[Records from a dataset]
◇ ◇ ◇ ◇ ◇

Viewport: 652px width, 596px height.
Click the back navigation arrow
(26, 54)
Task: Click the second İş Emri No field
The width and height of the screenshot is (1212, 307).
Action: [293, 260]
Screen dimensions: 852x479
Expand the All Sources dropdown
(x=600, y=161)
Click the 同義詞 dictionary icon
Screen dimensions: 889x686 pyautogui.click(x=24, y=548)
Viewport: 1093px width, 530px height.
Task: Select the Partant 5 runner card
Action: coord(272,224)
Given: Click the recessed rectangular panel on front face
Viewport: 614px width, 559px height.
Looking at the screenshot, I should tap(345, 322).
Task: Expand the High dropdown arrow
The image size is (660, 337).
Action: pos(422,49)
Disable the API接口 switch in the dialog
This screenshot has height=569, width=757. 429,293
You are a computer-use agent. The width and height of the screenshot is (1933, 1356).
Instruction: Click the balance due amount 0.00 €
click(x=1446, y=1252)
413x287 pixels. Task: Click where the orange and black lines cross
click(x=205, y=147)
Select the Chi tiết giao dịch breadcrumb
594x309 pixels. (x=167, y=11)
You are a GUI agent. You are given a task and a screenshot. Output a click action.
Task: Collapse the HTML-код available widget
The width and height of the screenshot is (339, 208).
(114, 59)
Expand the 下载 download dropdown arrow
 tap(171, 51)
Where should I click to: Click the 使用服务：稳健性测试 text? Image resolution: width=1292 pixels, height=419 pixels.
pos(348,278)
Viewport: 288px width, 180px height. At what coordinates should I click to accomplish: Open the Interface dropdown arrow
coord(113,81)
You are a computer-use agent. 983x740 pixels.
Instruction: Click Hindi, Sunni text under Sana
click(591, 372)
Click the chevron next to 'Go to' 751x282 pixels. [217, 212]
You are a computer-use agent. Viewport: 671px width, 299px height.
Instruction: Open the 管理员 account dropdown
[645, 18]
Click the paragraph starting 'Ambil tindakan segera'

◇ ◇ ◇ ◇ ◇

Required work =
Produce an exact transcription of the lines from the one containing "The width and height of the screenshot is (339, 208)." through the end of the records, both included, and no other lines.

Expected output =
The width and height of the screenshot is (339, 208).
(114, 59)
Expand the 下载 download dropdown arrow
 tap(171, 51)
Where should I click to: Click the 使用服务：稳健性测试 text? Image resolution: width=1292 pixels, height=419 pixels.
pos(348,278)
Viewport: 288px width, 180px height. At what coordinates should I click to accomplish: Open the Interface dropdown arrow
coord(113,81)
You are a computer-use agent. 983x740 pixels.
Instruction: Click Hindi, Sunni text under Sana
click(591, 372)
Click the chevron next to 'Go to' 751x282 pixels. [217, 212]
You are a computer-use agent. Viewport: 671px width, 299px height.
Instruction: Open the 管理员 account dropdown
[645, 18]
Click the paragraph starting 'Ambil tindakan segera'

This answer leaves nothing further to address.